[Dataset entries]
##############################

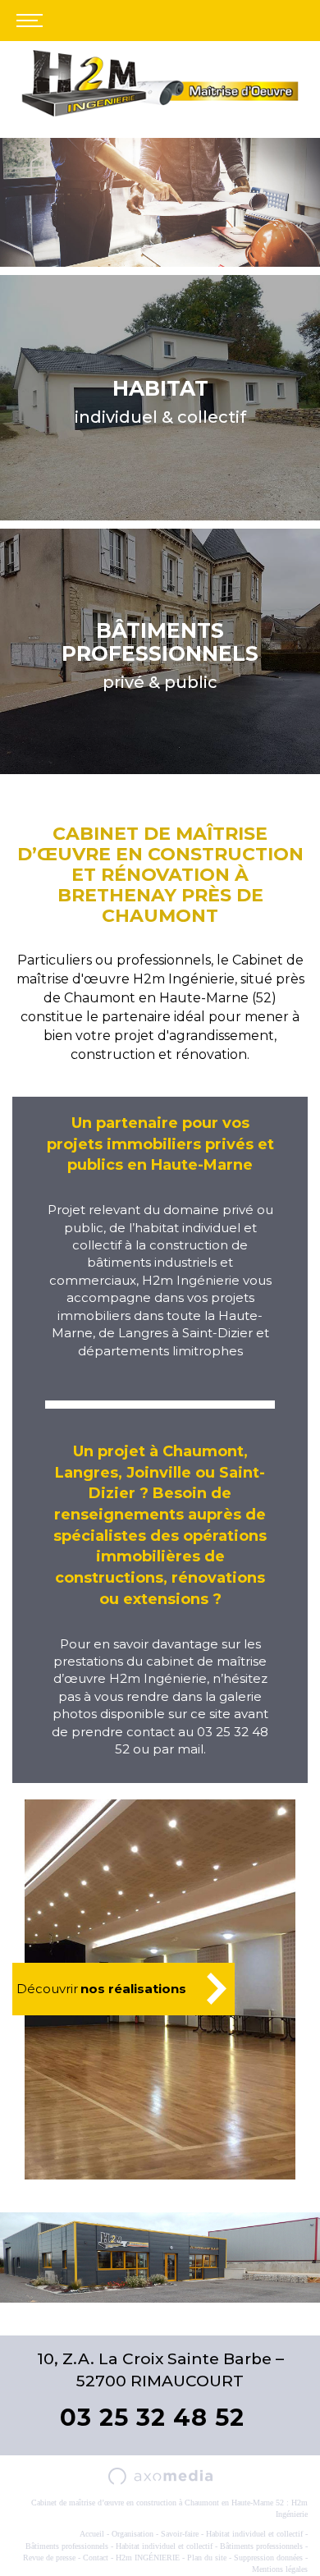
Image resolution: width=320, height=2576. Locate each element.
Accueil (92, 2533)
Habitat (160, 388)
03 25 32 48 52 (152, 2417)
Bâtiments (160, 642)
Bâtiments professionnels (66, 2546)
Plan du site (206, 2557)
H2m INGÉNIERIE (148, 2557)
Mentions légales (280, 2569)
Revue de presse (49, 2557)
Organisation (132, 2533)
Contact (95, 2557)
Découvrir (101, 1988)
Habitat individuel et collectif (254, 2533)
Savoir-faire (180, 2533)
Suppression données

##############################

Instructions for the task: In the entries above, how many lines include the word "Habitat"? Only the number should be given.

Completed exercise: 2